Two weeks later I found out that she was couch surfing, and on the odd nights that she couldn’t find somewhere to stay, my 18-year friend would curl up under the bleachers at the park. “Why didn’t she just go back home?” people think, as they shake their head reading this. Because she didn’t have a home to go back to. When you literally have no resources or family to take you in, where are you supposed to go? She kept it very hidden from me. I don’t know if she was ashamed of her situation, or whether she didn’t want me involved, but eventually I did lose contact.

And unfortunately, my friend’s experience isn’t unheard of. The Canadian definition of youth homelessness is a displaced youth aged 13–24. Family problems, mental health issues, and unique personal situations are just some of the main contributors that can cause youth homelessness. Many people assume that youths who are homeless are just “runaways” who aren’t respecting their parents, but that’s not the case. We can’t always make the assumption that every individual and situation is the same.

So, what do we do? How can we better combat this problem? First, we must stop seeing youth homelessness as a private or individual problem. As soon as you separate yourself from the needs of someone else, their life and problems become isolated and foreign to you. The lack of sympathy, compassion, and understanding about youth homelessness causes a friction, an “us versus them” mentality. The transition between youth and adult is already hard enough; imagine what it’s like having no support system to fall back on.

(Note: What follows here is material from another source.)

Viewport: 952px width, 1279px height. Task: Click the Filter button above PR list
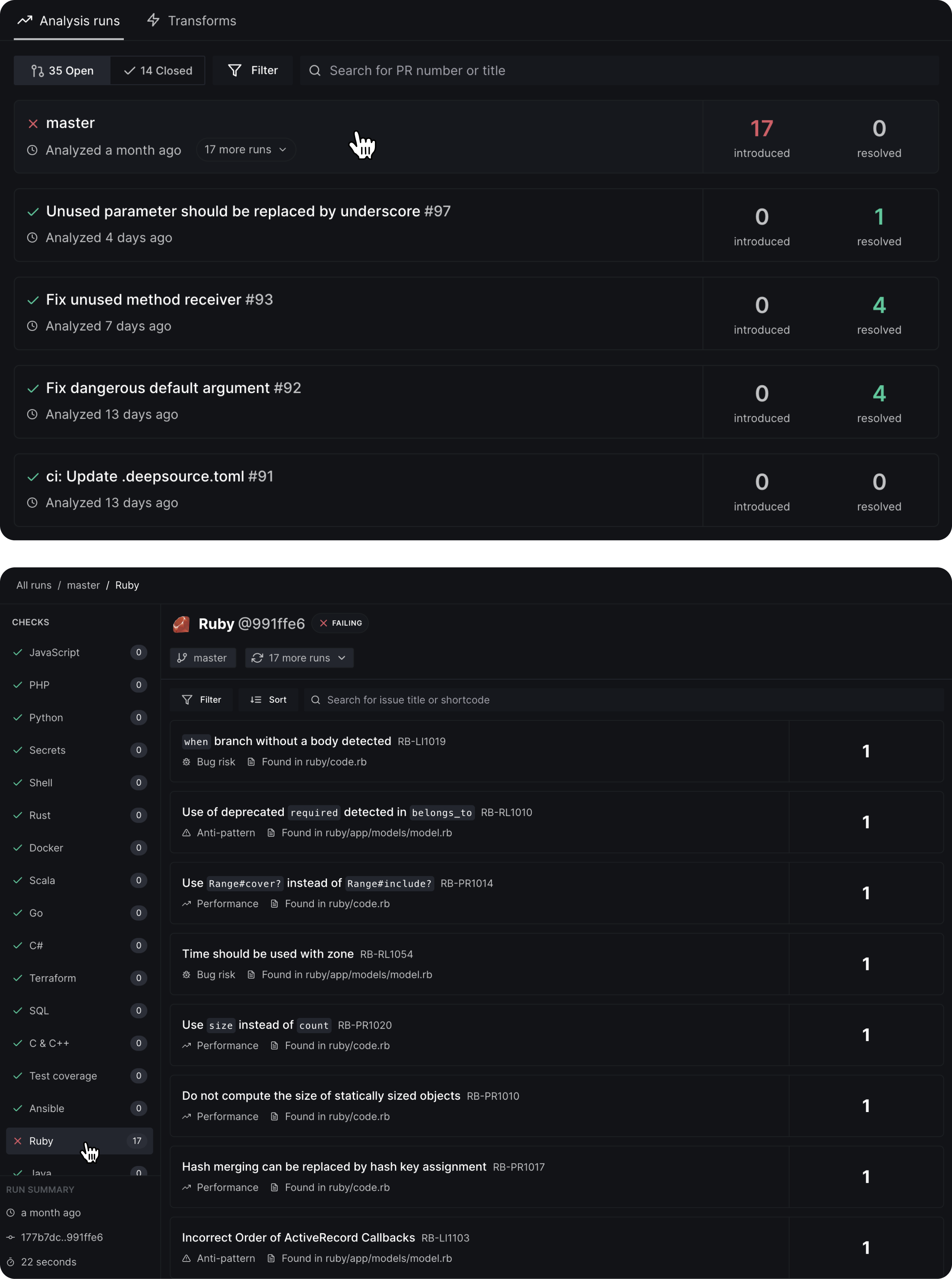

There are resources for homeless youths, such as outreach programs and shelters, but imagine if we could stop youth homelessness before it affected someone. By training more social workers, creating community awareness and general compassion for each other, and treating social problems as a nationwide issue instead of blaming it on the individual, I believe that youth homelessness would plummet.

This isn’t just a Kamloops or “big city” problem; it happens in small towns as well. We need to do better, and be better for each other.

Mia Dunbar graduated from Desert Sands Community School in Ashcroft in 2016. She is currently studying at Thompson Rivers University, hopes to become a social worker, and will be applying for the Social Worker program in January 2020.